-------- Text provided --------

I really don't like to watch horror
films alone that stuff is terrifying you
Now I'm sure many of you recognize this
situation. You put on a horror film, you
turn down the lights, turn up the volume,
and sit back. You’re watching as monsters
come creeping out of the dark in search
of prey. Your heart goes out to the four
characters in the film and you start
squirming in your seat as the monsters
get closer.
Your pulse accelerates, your palms get
sweaty and your hair stands on end. This
is when you begin to throw nervous
glances into the corners of the room.
What was that sound? Surely it didn't
come from the television. Was that
movement in the shadows? The horror that's
on the screen bleeds into your system
and into the surroundings. The world
around you turns threatening and scary.
You cover your eyes but it doesn't help.
Pretty soon you'll have to switch off
but even though you shut off the film,
your heart keeps hammering and you'll
probably have nightmares tonight. Still
maybe you ought to put the film back on.
You're kind of curious after all. That's
my Saturday night in a nutshell. Anybody
else ever been in that situation? Of all
the strange things that humans do
watching horror films has got to be one
of the strangest. It's also a really
interesting behavior scientifically
speaking. As a horror researcher
I've thought about it a lot. Why do we do
it? Why do we watch horror films and
read horror novels and play horror
video games and why are there so many
spooky creatures in our worlds of
make-believe? And what is horror? Horror is
a kind of entertainment that's designed to
spook people. To make them scream and
shiver with fear and break out in a cold
sweat.
Think Stephen King and Paranormal
Activity and The Exorcist.

-------- Dataset --------

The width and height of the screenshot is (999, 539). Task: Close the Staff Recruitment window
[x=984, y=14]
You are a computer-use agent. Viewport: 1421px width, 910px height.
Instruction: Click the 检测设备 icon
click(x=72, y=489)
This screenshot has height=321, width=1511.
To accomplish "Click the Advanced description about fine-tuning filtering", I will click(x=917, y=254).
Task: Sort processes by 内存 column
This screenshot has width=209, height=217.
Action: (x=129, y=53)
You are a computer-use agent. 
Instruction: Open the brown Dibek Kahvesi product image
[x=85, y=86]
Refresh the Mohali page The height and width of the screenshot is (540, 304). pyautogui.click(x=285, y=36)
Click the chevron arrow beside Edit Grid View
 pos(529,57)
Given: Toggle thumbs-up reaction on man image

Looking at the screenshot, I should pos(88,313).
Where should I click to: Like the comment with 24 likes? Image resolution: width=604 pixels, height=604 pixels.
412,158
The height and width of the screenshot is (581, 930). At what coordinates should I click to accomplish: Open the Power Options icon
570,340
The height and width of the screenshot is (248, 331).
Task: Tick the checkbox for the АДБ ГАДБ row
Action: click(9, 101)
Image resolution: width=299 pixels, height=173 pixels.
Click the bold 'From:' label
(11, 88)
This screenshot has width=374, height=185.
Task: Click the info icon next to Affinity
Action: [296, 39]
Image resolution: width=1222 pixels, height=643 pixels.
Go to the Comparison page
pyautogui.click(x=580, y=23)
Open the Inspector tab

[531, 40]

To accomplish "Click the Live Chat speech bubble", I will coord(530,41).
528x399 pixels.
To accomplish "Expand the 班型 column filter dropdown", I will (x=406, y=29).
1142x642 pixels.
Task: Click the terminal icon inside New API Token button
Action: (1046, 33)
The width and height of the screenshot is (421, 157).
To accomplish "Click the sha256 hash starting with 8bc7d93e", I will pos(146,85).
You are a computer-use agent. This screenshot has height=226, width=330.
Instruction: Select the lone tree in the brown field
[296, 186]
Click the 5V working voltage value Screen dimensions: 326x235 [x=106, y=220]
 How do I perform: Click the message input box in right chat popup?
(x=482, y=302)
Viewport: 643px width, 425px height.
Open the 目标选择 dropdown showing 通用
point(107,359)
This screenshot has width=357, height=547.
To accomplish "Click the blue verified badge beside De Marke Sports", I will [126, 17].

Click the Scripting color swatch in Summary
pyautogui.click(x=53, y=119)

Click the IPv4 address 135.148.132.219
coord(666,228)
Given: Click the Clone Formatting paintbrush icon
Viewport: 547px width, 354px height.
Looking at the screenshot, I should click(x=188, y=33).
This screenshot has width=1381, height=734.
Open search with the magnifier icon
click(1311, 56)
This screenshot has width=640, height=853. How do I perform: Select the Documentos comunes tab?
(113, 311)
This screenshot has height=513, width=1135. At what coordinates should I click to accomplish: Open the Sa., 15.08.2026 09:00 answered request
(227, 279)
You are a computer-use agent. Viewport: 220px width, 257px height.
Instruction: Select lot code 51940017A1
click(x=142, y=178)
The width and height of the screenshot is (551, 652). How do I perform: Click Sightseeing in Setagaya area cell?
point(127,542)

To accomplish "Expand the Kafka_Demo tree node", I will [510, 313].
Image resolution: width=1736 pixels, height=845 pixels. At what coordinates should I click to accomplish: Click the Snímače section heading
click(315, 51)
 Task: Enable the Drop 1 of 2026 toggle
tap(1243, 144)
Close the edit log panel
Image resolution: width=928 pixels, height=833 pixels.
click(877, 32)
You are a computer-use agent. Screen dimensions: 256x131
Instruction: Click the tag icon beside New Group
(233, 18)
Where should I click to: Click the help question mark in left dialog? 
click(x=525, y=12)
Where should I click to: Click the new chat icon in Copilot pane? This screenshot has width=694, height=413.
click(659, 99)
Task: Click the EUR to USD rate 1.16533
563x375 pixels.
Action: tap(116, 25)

--------

Your assignment: Rewrite the passage of the text about horror films from "What was that" up to and including "film back on.", replacing "nightmares" with "bad dreams".

Solution for this problem:
What was that sound? Surely it didn't
come from the television. Was that
movement in the shadows? The horror that's
on the screen bleeds into your system
and into the surroundings. The world
around you turns threatening and scary.
You cover your eyes but it doesn't help.
Pretty soon you'll have to switch off
but even though you shut off the film,
your heart keeps hammering and you'll
probably have bad dreams tonight. Still
maybe you ought to put the film back on.